To Reproduce Steps to reproduce the behavior:

extra yaml file The test.yaml is from the blog as above indicated.


# model config
embedding_size: 32
# dataset config
field_separator: "\t" #指定数据集field的分隔符
seq_separator: " " #指定数据集中token_seq或者float_seq域里的分隔符
USER_ID_FIELD: user_id #指定用户id域
ITEM_ID_FIELD: item_id #指定物品id域
RATING_FIELD: rating #指定打分rating域
TIME_FIELD: timestamp #指定时间域
NEG_PREFIX: neg_ #指定负采样前缀
LABEL_FIELD: label #指定标签域
ITEM_LIST_LENGTH_FIELD: item_length #指定序列长度域
LIST_SUFFIX: _list #指定序列前缀
MAX_ITEM_LIST_LENGTH: 50 #指定最大序列长度
POSITION_FIELD: position_id #指定生成的序列位置id

max_user_inter_num: 100

min_user_inter_num: 5

max_item_inter_num: 100

min_item_inter_num: 5

loss_type: "CE"

指定从什么文件里读什么列，这里就是从ml-1m.inter里面读取user_id, item_id, rating, timestamp这四列,剩下的以此类推

load_col: inter: [user_id, item_id, rating, timestamp]

training settings

epochs: 500 #训练的最大轮数 train_batch_size: 256 #训练的batch_size learner: adam #使用的pytorch内置优化器 learning_rate: 0.001 #学习率 training_neg_sample_num: 0 #负采样数目 eval_step: 1 #每次训练后做evalaution的次数 stopping_step: 10 #控制训练收敛的步骤数，在该步骤数内若选取的评测标准没有什么变化，就可以提前停止了

evalution settings

eval_setting: TO_LS,full #对数据按时间排序，设置留一法划分数据集，并使用全排序 metrics: ["Recall", "MRR","NDCG","Hit","Precision"] #评测标准 valid_metric: MRR@10 #选取哪个评测标准作为作为提前停止训练的标准 eval_batch_size: 256 #评测的batch_size


2. your code
No extra code.
3. script for running
```python run_recbole.py --model=BERT4Rec --config_files='test.yaml'```

**Expected behavior**
A clear and concise description of what you expected to happen.

**Screenshots**
If applicable, add screenshots to help explain your problem.
![image](https://user-images.githubusercontent.com/17882988/125295997-2c587d00-e369-11eb-98f9-765600c958a9.png)

**Colab Links**
If applicable, add links to Colab or other Jupyter laboratory platforms that can reproduce the bug.

**Desktop (please complete the following information):**
 - OS: Ubuntu 18
- RecBole Version: 0.2.1
 - Python Version: 3.6.9
- PyTorch Version: 1.7.1
- cudatoolkit Version: 10.1

hyp1231 commented 3 years ago

Hi @RuihongQiu, a relatively small train batch size may cause the issue.

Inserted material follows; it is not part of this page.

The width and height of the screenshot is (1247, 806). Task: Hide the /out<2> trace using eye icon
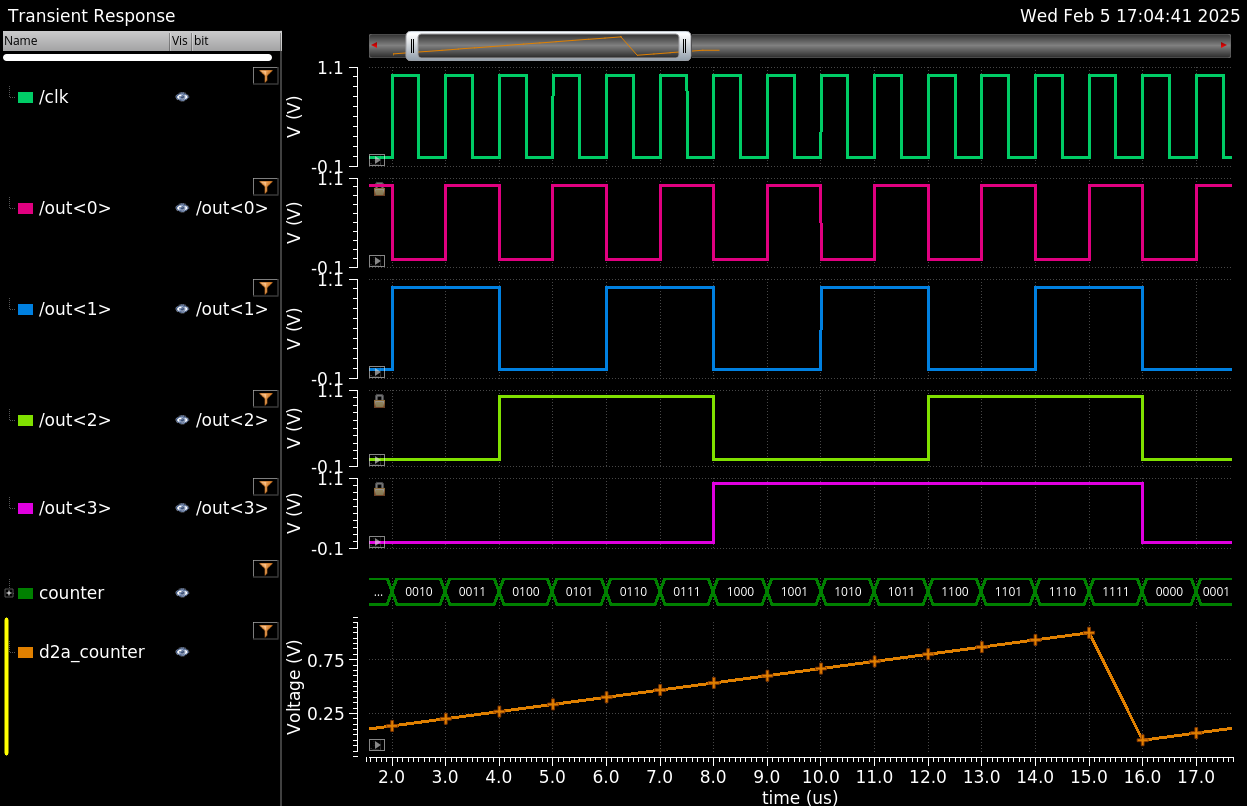(x=182, y=420)
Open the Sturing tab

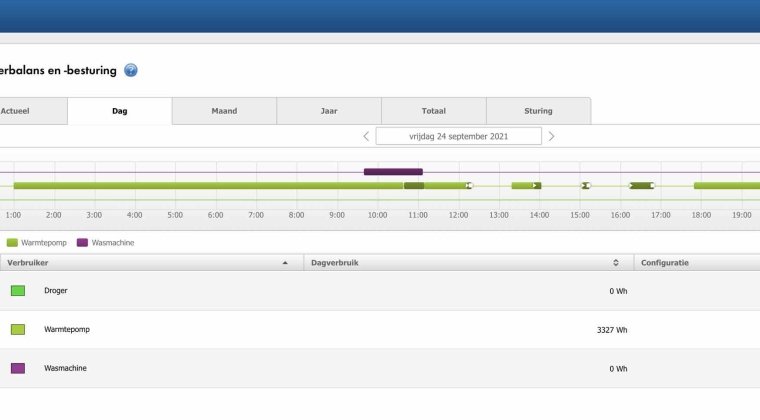click(538, 111)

When set train_batch_size: 1024, everything is fine.

When the batch size is small, the item sequences in a batch are all short, and the mask probability is small, then there exists a situation that all the items in a batch will not be masked (in a small probability, but it is indeed possible). Currently, no masked item results in a NaN issue. So a larger batch size will reduce the probability of crash.

Thanks for pointing out this issue, we are considering fix this in the next version. For now, you can just increase your train batch size.